**What this task involves**
Among the entries below, find every line that contains the string "from", then copy it.

------------------------------------------------------------

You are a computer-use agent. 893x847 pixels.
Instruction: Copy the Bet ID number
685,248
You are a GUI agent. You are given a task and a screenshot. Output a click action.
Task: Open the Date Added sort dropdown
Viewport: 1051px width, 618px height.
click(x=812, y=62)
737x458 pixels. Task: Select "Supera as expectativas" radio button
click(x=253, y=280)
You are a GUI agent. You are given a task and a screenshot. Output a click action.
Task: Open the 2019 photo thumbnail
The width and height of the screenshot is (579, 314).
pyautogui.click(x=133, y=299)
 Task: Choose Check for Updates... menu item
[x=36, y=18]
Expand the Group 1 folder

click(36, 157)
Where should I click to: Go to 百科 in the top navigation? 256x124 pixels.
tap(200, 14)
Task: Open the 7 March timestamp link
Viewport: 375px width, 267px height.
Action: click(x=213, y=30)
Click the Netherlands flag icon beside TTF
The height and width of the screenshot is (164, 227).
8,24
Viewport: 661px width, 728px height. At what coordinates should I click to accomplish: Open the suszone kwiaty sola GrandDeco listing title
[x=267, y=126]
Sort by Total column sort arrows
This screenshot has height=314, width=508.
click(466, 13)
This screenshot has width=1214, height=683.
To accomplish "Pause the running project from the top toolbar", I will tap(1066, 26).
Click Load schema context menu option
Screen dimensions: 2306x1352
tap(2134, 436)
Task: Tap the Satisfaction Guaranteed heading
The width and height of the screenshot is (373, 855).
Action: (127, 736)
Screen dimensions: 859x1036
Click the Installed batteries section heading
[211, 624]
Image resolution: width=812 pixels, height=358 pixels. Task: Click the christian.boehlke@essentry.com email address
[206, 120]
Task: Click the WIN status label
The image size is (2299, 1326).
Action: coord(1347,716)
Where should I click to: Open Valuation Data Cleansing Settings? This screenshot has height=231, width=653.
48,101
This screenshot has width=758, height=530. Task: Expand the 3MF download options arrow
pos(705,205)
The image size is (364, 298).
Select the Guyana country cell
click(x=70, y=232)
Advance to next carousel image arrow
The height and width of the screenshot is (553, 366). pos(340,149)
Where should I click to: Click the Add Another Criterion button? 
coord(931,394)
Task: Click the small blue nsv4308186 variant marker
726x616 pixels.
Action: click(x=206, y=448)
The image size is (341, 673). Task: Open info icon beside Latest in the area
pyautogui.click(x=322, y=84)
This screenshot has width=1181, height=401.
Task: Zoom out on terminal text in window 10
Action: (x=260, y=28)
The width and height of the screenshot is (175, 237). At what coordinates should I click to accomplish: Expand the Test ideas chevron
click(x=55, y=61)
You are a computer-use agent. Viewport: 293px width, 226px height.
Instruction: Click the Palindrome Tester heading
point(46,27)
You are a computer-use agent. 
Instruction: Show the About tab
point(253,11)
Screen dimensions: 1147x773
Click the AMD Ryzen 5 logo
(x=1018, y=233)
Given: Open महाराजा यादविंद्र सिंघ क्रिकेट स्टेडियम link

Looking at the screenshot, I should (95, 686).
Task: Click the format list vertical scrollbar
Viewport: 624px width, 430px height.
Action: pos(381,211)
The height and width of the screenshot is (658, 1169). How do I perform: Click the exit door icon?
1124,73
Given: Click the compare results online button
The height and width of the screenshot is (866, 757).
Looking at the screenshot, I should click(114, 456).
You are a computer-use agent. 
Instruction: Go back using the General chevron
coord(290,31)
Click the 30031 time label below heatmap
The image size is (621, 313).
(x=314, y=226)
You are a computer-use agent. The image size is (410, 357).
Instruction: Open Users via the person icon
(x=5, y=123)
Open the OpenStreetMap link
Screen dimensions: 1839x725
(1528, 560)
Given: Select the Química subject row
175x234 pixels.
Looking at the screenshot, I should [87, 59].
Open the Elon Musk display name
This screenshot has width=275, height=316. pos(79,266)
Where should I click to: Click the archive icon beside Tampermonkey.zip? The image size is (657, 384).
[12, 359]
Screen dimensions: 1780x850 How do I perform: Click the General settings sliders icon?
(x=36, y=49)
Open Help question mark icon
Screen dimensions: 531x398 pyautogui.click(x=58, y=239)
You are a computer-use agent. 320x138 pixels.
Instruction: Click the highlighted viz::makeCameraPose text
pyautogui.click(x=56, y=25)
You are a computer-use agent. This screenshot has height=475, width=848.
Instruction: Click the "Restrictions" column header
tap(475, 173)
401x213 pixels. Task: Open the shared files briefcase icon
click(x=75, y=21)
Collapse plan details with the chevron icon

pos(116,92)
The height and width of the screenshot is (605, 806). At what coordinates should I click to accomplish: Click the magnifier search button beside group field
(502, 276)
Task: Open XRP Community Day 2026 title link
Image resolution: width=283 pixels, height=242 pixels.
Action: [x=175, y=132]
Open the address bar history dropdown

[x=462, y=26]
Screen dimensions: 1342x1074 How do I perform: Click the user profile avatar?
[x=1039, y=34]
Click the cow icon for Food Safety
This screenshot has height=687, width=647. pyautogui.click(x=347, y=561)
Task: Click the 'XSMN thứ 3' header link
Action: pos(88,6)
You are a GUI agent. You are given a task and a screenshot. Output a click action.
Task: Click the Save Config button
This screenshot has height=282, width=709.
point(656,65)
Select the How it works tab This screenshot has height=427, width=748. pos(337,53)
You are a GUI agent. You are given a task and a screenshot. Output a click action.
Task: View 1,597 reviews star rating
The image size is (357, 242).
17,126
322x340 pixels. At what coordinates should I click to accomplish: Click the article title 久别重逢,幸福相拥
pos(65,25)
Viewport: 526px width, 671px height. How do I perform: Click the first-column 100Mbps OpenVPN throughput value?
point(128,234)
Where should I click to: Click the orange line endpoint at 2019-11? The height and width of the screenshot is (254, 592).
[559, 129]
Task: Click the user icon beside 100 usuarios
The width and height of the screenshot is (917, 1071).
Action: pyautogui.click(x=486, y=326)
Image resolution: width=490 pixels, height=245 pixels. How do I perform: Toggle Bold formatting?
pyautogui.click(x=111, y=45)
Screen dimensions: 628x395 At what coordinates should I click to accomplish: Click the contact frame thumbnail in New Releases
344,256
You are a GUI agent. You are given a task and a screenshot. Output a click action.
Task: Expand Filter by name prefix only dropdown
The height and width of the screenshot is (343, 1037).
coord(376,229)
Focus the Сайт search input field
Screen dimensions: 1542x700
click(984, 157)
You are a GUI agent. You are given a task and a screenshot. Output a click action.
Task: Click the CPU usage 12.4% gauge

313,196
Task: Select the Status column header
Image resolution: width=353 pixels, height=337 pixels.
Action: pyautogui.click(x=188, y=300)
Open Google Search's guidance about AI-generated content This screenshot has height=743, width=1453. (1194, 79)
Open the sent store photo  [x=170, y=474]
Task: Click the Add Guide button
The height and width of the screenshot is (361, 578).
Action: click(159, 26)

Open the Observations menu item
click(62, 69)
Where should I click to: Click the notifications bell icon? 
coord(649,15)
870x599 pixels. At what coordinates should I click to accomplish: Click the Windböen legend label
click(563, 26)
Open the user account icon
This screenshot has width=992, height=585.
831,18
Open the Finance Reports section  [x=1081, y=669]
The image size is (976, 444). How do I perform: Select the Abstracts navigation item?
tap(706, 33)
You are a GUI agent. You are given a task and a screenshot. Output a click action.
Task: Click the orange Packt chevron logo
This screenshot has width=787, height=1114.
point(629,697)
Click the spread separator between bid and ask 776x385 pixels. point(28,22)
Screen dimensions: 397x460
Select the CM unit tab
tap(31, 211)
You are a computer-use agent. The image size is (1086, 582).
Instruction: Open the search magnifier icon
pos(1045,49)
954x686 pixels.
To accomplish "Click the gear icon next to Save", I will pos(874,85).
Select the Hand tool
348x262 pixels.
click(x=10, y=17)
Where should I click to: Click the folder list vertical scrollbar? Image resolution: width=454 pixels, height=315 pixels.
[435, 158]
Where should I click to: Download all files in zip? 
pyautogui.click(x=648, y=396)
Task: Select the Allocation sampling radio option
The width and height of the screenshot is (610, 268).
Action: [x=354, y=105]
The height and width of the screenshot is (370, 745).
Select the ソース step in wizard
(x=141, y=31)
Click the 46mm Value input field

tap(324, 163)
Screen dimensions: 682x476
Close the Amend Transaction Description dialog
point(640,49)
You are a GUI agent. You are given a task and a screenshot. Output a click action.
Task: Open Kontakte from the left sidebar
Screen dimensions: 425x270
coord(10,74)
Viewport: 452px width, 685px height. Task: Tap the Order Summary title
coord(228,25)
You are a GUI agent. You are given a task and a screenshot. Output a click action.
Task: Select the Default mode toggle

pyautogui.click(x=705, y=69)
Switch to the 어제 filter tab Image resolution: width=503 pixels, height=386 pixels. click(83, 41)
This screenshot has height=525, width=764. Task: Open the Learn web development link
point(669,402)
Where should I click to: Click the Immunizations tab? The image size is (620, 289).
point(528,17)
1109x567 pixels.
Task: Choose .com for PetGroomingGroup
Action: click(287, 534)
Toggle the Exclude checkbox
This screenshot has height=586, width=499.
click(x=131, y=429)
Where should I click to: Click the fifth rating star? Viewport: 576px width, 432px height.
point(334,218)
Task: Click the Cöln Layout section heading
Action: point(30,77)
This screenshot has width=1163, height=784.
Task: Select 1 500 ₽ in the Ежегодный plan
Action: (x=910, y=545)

------------------------------------------------------------

**Task output**
To accomplish "Pause the running project from the top toolbar", I will tap(1066, 26).
Task: Open Kontakte from the left sidebar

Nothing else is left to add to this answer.